The picture confirms very much the hotspots of political, economic and in smaller proportions also natural events at the start of the new decade that we are now well into. Following the map series of Guardian Online news coverage in recent years, the following maps demonstrate a different approach to how change can be mapped in cartogram form. Rather than using the absolute values for a topic, when having a time series one can also look at the change between individual moments in time. So when wanting to see how the global news coverage of the Guardian website has changed between 2011 and 2012 one gets two sets of data, one indicating the absolute increase and one indicating the absolute decline in news items in that time.
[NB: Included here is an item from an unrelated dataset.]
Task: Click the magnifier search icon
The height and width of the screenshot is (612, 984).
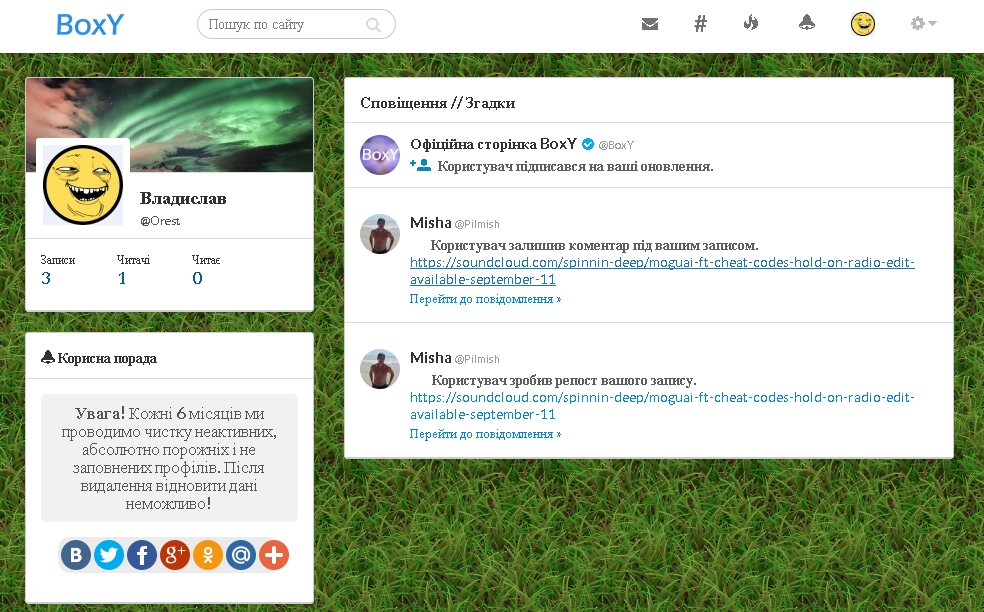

This is what the following two maps show, demonstrating which regions suddenly appeared or became more important in the media, and where the relevance and public attention dropped (while a stagnating news coverage – regardless of it being very high or very low – is not reflected in this approach and better shown in the absolute mappings that were shown in the first part of this data analysis):

Increase in Guardian Online News Coverage between 2011 and 2012
(excluding the United Kingdom)
Map / Cartogram of Global Guardian Online News Coverage Increase from 2011 to 2012
(click for larger version)

Decline in Guardian Online News Coverage between 2011 and 2012
(excluding the United Kingdom)
Map / Cartogram of Global Guardian Online News Coverage Decline from 2011 to 2012
(click for larger version)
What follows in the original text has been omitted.